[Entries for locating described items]
>>>
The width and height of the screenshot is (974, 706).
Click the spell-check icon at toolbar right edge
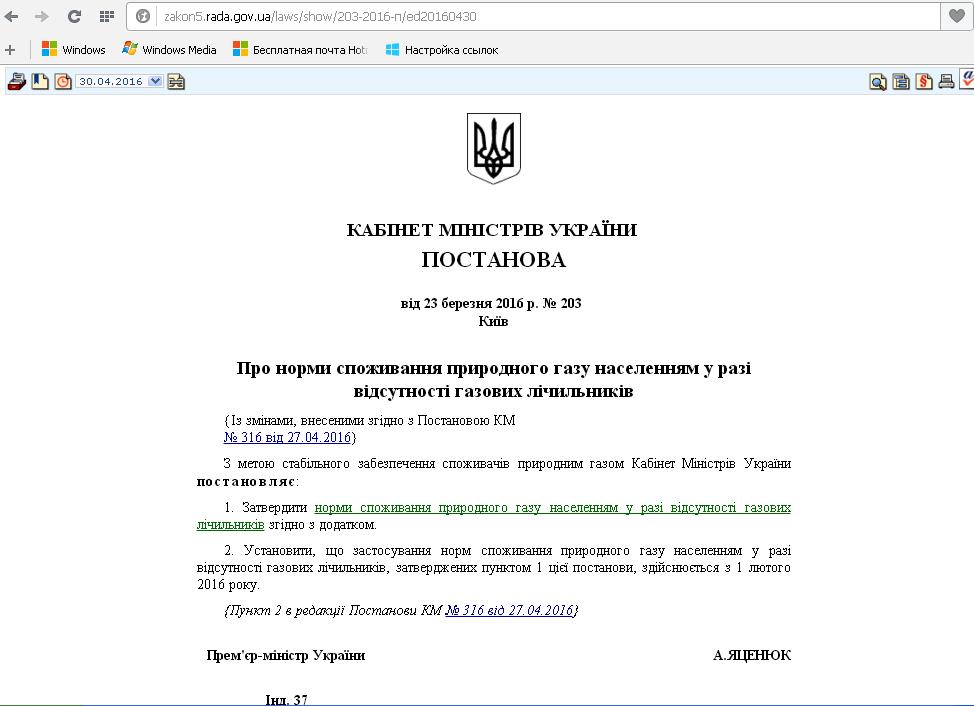pos(967,82)
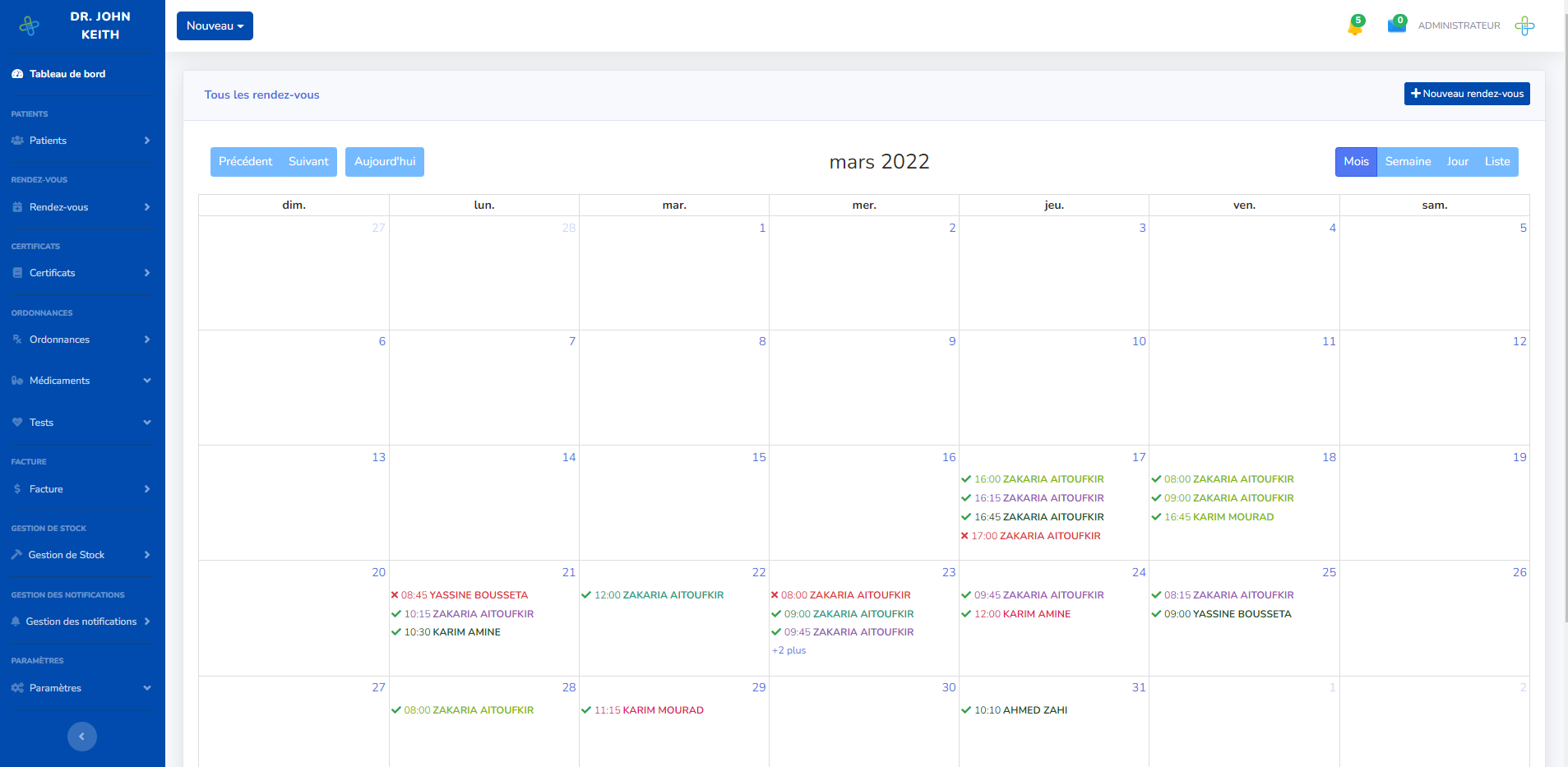Switch calendar to Liste view

click(1496, 162)
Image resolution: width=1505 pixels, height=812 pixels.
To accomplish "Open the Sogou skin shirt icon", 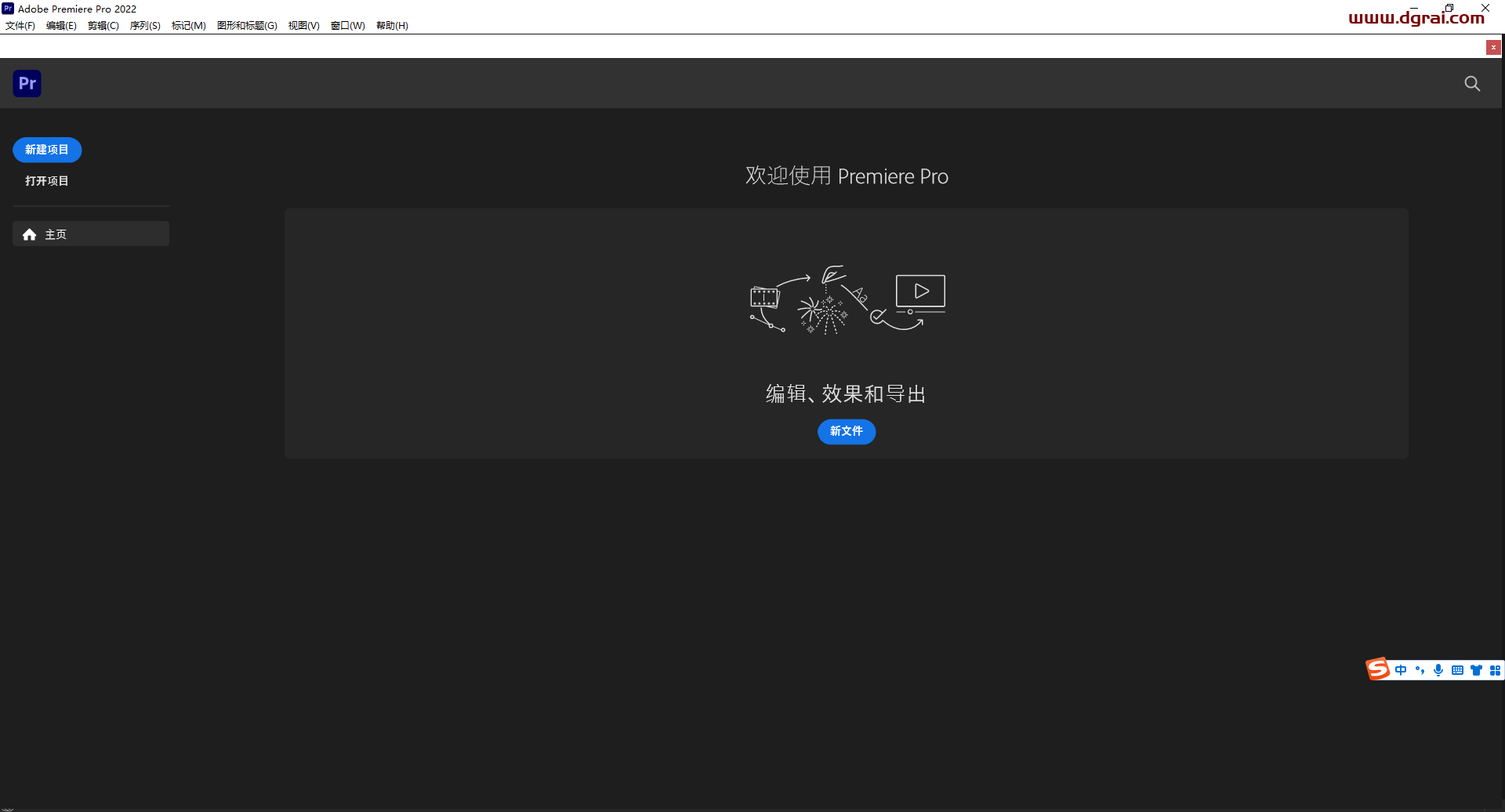I will [1476, 670].
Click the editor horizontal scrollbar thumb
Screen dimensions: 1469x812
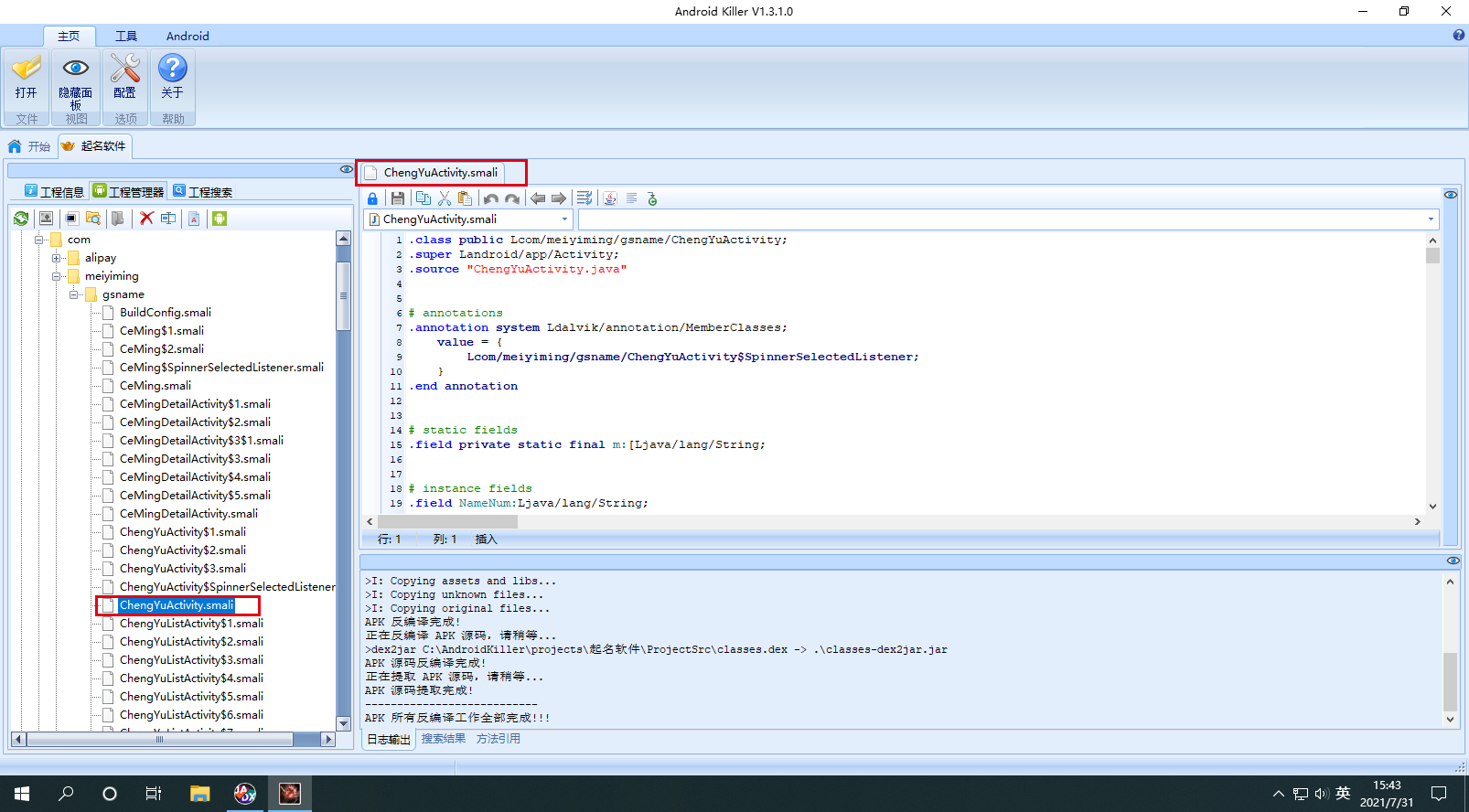click(x=448, y=521)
<<<
STATED TASK:
Convert the entries above into a JSON list of strings, with one string per line and blank lines omitted. Begin at the line that contains "Click the editor horizontal scrollbar thumb", stop at the end of the entries, and leave the pictures out of the list.

SOLUTION FOR THIS EXERCISE:
[
  "Click the editor horizontal scrollbar thumb",
  "Screen dimensions: 1469x812",
  "click(x=448, y=521)"
]